**GIVEN TASK:** Format the rows below as a Markdown table with the columns No and Text, giving each nonblank line its number and omitting blank lines. Leave the pictures out of the table.
┌─ EXTRACTED DATA
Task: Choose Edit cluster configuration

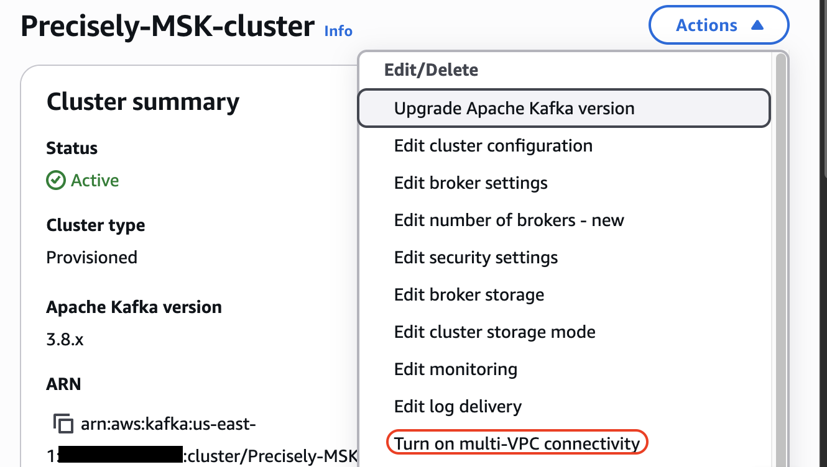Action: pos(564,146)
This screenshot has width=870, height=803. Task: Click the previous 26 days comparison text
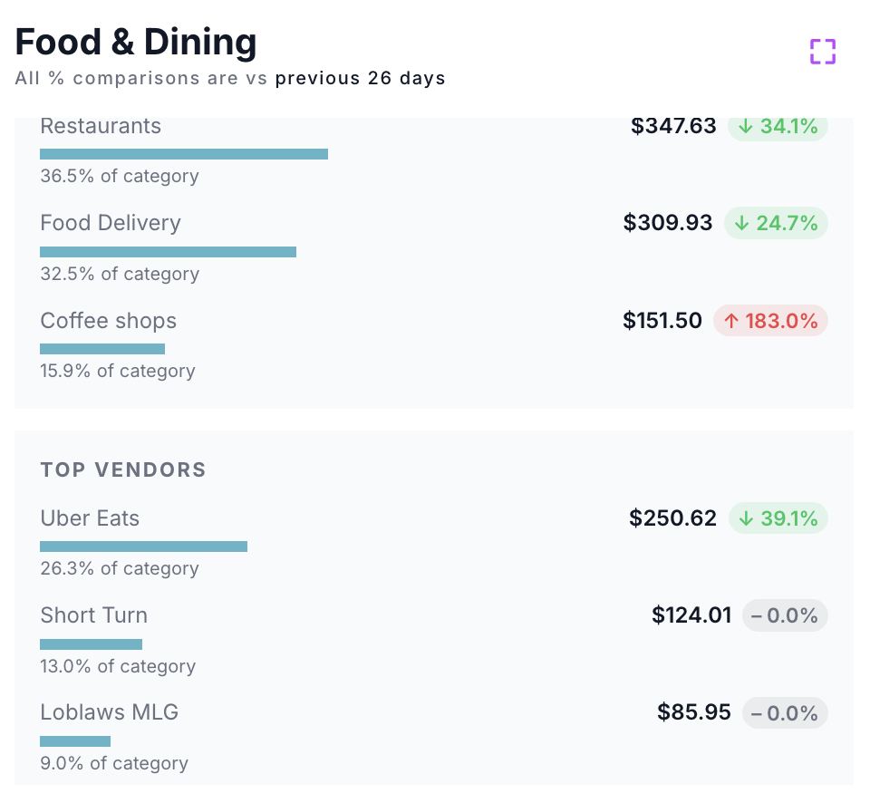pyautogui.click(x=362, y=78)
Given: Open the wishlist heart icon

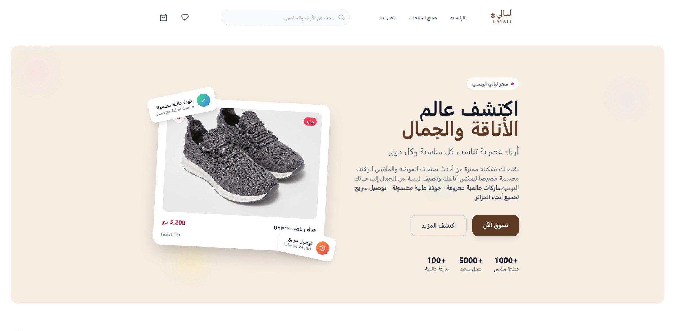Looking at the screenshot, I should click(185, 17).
└─
**COMPLETE OUTPUT:**
| No | Text |
|---|---|
| 1 | Task: Choose Edit cluster configuration |
| 2 | Action: pos(564,146) |
| 3 | This screenshot has width=870, height=803. Task: Click the previous 26 days comparison text |
| 4 | pyautogui.click(x=362, y=78) |
| 5 | Given: Open the wishlist heart icon |
| 6 | Looking at the screenshot, I should click(185, 17). |